Casablanca Film Review (1942)

The 1942 romantic drama Casablanca was actually based on an unproduced stage play by Joan Alison and Murray Burnett entitled “Everybody Comes to Rick’s”. This anti-Nazi movie is set during the events of World War II and it stars Humphrey Bogart (Rick Blaine), Ingrid Bergman (Ilsa Lund), and Paul Henreid (Victor Laszlo). Its world premiere was held in New York City on November 26, 1942 and it was released in the United States on January 23, 1943. Although the film does feature established actors and was written by talented writers, it was initially viewed as nothing more than one of the hundred of Hollywood films produced year after year. However, it did win three Academy Awards and its popularity slowly grew throughout the years. Casablanca has been consistently been included among the best films of all time and its snappy dialogue has been etched in the memories of fans and critics alike.
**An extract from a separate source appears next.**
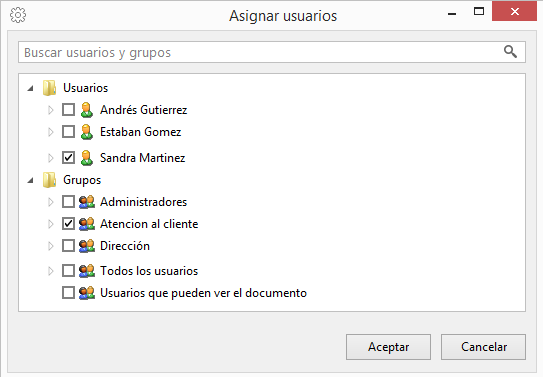Screen dimensions: 543x377
Task: Collapse the Grupos tree node
Action: [x=30, y=180]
The film was shot almost completely within the confines of its studio lot and dedicated sound stage. At that time, no one was certain how the ending would go, which certainly contributed to the realism of the acting as well as the suspenseful delivery of its scenes.

As a gripping thriller, Casablanca’s plot revolves around the “letters of transit”, handed to fugitives who wish to escape to America, for a price. Now, as a wartime romance, the film focuses on Rick Blaine, the owner of a cafe wherein exchanges of the letters occur. He must choose between his virtues by giving in to pressure from the authorities and fighting a good fight against the Nazis or to help a fugitive named Victor Lazlo and his wife Ilsa – the latter being the woman he truly loves. He never expected see her again as she was the one who hung him to dry, train tickets in hand, with no explanation. Then she just suddenly walks into Café Américain one day, or as Rick says “of all the gin joints in all the towns in all the world, she walks into mine.”

Ilsa’s sudden reappearance forces memories of their time together to resurface and she is just as torn as Rick is. She still wishes to help her husband to flee and go into hiding in America but she’s not sure if she wants to stay by his side or to stay behind to be with Rick.

The Man for the Job

Though Rick Blaine is Humphrey Bogart’s first romantic role, his portrayal is magnetic and wonderfully mysterious. Ingrid Bergman was amazing as Ilsa. Her honesty translates beautifully on the screen, with the unveiled ending lending a hand in making every scene with her even more convincing. Promised a top billing along with Bogart and Bergman, Paul Henreid was good but a sense of disconnect could be felt throughout as he did have trouble getting along with his co-stars. On the other hand, watching Claude Rains’ portrayal of the “poor corrupt official” Captain Louis Renault, was thoroughly entertaining. He remarkably snatches a few of the scenes and makes it his own.

Bogart and Bergman never had another opportunity to work together, but their chemistry here is indeed one of the best cinema has to offer, classic or otherwise. Nobody can deny that each character’s motive remains to be mysterious, their delivery utterly perfect. The movie endures the test of time and it will continue to be one of the few films that deserve to be watched a second, even a third or a fourth time.

Behind the Camera

The actors may have ensured the film’s success but the director is no less a genius. Michael Curtiz was able to deliver such a complicated plot in the most irresistibly engaging way possible. As a result, he won an Oscar for Best Director. The film also won Best Picture and Writing (Screenplay) and was immortalized as a true classic.

Though World War II is long past, Casablanca remains a timeless tale of love. It is not only directed flawlessly, it is also deliciously delivered, with countless memorable lines and scenes. In fact, the film’s witty dialogue is easily one of the best of all time and it continues to touch and transport its viewers to a romantic period in history, decades later.